Much has been written about the ill-fated Donner Party. It is not the intent to go into a detailed restatement of the facts about that group. Very little is known about any “Mormon” connection to this group or event and this is the purpose for discussing it here. The nucleus of the party consisted of the families of George Donner and James Reed of Springield, Illinois. Their families and hired hands totaled about 33 people in nine covered wagons. They set out for California in mid-April 1846, arrived in Independence, Missouri, on May 10, 1846, and left two days later. On May 19, 1846, the Donners and Reeds joined a large wagon train captained by William H. Russell. Most of those who became members of the Donner Party were also in this group.
Part of this wagon train was a Mormon, Lavinia Jackson Murphy, 50, widow of Jeremiah Burns Murphy of North Carolina, who traveled with her seven children. Five were young: Landrum, 15, Mary, 13, Lemuel, 12, William, 11 and Simon, 10. The two eldest were married with children of their own: Sarah, 23, and her husband William Foster, 28, had a son George, 4. Harriet, 21, and her husband Willam Pike, 25, had two children, Naomi, 3, and Catherine, 1. The Murphys had two wagons.

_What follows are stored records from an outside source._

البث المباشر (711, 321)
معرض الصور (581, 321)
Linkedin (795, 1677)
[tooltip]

The town of Marysville, California (previously Johnson’s Ranch) was named after daughter, Mary, who survived the ordeal. It was Lavina’s granddaughter and Harriet Pike’s daughter, Naomi, that John Rhoads, of the rescue party, carried all the way out through snow drifts from Donner Lake to Johnson’s Ranch.
For the next two months the travelers followed the California/Oregon Trail until they reached the Little Sandy River, in what is now Wyoming. It was here that the Donner/Reed Party decided to leave the rest of the train and take off on the Hasting’s Cutoff. The group now numbered 87 people in 23 wagons. The endured great hardships while blazing a trail and crossing the Wasatch Mountains into the Salt Lake Valley. This was the same trail used the following year by Brigham Young and his advanced party of church members to the Valley of the Great Salt Lake. The trail blazed by the Donner’s saved the saints a considerable amount of work and hardship.
The “shortcut” had taken the Donner Party many more weeks longer than the customary route. When they reached the Sierra Nevada Mountains at the end of October, a snowstorm kept them from getting over what is now known as Donner Pass.